NHS West Midlands

Using evidence, analysis and discussion to achieve consensus on the options for change

Pathology services throughout the NHS are being challenged to achieve significant gains in productivity.  Collinson Grant was asked by NHS West Midlands (NHSWM) to prepare a detailed plan for Pathology in the West Midlands.  This should set out how it could reduce costs by 20% in four years without compromising service, accessibility, or patients’ safety.  There were varied stakeholders and many vested interests as well as enthusiastic disciples for change.

We worked with seventeen local Trusts (forming 16 pathology services); met many clinicians, Pathologists and managers; and issued qualitative and quantitative questionnaires.   This generated copious data on the workforce, its activities and costs.  41 million tests were done each year by a staff of 2,717 whole time equivalents (WTEs).  But effort was concentrated in the six main pathology departments where 38 million tests were done by 2,435 WTEs.

We analysed fully-loaded costs of £194m – 56% being the cost of people with a further 20% consumed on marginal costs.  So 76% of the fully-loaded cost of pathology was spent on the direct costs of providing the service.  The indirect costs of pathology (£20m) and Trusts’ overheads (£26m) made up the rest.

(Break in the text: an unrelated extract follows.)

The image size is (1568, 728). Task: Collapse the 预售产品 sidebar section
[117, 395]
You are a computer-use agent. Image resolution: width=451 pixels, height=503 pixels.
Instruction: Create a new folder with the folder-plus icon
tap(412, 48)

Using the data that we had gathered, we considered seven economic cases.  The most conservative model indicated economic benefits to the health economy of the West Midlands of £19.1m (9.9%) by boosting technical efficiency.  At the other end of the spectrum, a model of maximum consolidation (a single regional hub with supporting spokes) could save £54.5m (28.0%) based on current demand.

To summarise our recommendations we wrote a comprehensive Project Initiation Document and led a workshop of senior clinicians and laboratory managers to debate the findings.  The assembled representatives of the Trusts agreed:

  • that the formation of networks was the only credible answer
  • that the radical option (a single hub) was too ambitious given the time available to achieve savings
  • that having two hubs per network was a pragmatic approach to achieving consolidation and savings without breaking the system and
  • that IT, transportation and the costs of transition were the only real show-stoppers.

Managers at NHS West Midlands were pleased with the way we engaged with Trusts, the methodology used, the acceptance by local clinicians to our work and its findings, and the lack of effort required on their part to ‘enforce’ participation.